An administrative note on my Facebook page the other day suggested that there were a number of individuals from my email contact list who also subscribed to the FB site and I might be interested in inviting them to become "friends" on Facebook. On impulse, I thought "why not?" and promptly sent invitations to 11 of the names brought to my attention -- a cross-section of friends old and new and one distant relative.
Soon after issuing the invitations, I began to question my hasty reaction. "If they wanted to be Facebook friends with me they would have asked long before now," I thought. Most of the names on the list belonged to longtime acquaintances who I already considered as "friends" anyway and certainly a Facebook friend request would do nothing to enhance connections, some dating back 60-65 years. Wrights Lane, too, is always here and special invitations to visit are unnecessary.
With a degree of embarrassment I was reminded of something I read not long ago suggesting that holding on to the past is like trying to breathe life into a play which is closed. It is akin to struggling to raise the curtain in a dark theatre, on a dusty stage, by ourselves...The other players have left the building. The stage is empty, but we persist in going over everyone’s lines, long since recited, playing all the parts – alone. "It is being stuck. It is entrapment in a time warp. The costumes no longer fit. The buttons have popped," the writer emphasized.

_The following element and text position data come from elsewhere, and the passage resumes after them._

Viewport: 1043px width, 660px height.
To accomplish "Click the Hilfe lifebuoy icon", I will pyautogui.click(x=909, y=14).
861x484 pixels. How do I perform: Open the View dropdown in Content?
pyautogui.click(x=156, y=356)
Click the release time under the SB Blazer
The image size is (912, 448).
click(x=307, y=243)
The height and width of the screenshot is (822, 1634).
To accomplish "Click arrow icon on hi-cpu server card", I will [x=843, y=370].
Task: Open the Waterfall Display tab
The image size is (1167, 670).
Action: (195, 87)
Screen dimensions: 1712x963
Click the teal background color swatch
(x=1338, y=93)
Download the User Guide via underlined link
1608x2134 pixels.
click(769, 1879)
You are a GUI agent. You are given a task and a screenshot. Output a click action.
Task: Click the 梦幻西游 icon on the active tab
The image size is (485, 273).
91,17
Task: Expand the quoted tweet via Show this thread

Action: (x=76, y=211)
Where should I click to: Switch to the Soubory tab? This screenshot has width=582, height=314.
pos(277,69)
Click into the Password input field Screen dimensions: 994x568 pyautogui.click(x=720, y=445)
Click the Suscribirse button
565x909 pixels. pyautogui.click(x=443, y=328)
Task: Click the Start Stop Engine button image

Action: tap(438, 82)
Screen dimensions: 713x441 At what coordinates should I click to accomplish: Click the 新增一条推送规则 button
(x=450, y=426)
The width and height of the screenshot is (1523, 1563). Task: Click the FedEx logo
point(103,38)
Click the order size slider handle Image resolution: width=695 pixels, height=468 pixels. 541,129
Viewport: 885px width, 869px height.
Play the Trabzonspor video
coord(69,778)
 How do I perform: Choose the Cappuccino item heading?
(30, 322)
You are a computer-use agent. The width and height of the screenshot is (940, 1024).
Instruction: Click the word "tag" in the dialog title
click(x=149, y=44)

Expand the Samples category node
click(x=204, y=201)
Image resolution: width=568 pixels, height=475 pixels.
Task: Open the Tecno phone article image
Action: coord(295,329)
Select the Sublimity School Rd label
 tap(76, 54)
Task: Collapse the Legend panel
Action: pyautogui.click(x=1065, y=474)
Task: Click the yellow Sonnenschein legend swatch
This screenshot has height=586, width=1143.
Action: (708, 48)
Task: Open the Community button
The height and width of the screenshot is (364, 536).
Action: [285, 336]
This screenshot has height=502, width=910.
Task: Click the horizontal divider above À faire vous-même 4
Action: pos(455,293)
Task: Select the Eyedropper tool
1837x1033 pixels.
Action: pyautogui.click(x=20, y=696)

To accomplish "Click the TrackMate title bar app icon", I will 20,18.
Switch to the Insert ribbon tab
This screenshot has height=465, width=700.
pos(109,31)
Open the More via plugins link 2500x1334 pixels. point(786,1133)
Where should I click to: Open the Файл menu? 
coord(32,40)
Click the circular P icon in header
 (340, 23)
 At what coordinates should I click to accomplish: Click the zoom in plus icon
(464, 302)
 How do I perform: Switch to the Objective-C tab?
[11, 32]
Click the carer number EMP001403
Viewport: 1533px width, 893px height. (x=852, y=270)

Sentimental people like me, who are subject to bouts of emptiness, sadness and curiosity about the past, struggle to remember that old friends and acquaintances do change, they move on, they establish new lives. What once was, is no longer. At the same time, I believe that our past shapes who we are and how we behave and it is nice to look back and to relive certain experiences. I also feel that it is good to look to the past as a reference of what has worked for us and what has not.
You can imagine my joy and relief today when I received a positive response from seven of the Facebook invitations that I had issued just 24 hours earlier (still to hear from four others). My faith restored, my heart touched.
I am realistic enough to know that I have little else to offer my new Facebook friends, other than the continued fondness and friendship of times, events and places past. And I think that is alright. We all change and move on. Life evolves even for our newest friends over a shorter period of time. We acknowledge the inevitable widening of distances.
What is so heart-warming and comforting for me, however, is the discovery that most of our lives follow a universal path. We are similar in the way we love and are loved. We all experience and overcome difficulty at one time or another, we mourn the loss of loved ones and we celebrate successes and achievement. We bring children into the world. We are rewarded with grandchildren.
Yes, we all move on in life but we have the past and our memories to keep us together, if that is what we want...and I thank God for that. If it takes something like Facebook to facilitate a need in us to symbolically reconnect, then so be it.
The world is our stage and we continue to be players on it, make no mistake about it. The script is ours to write in concert -- together as friends -- celebrating both our pasts and the promise of our futures. If we play our parts in ernest, a rousing chorus of "bravo" awaits all of us when the stage lights finally do fade.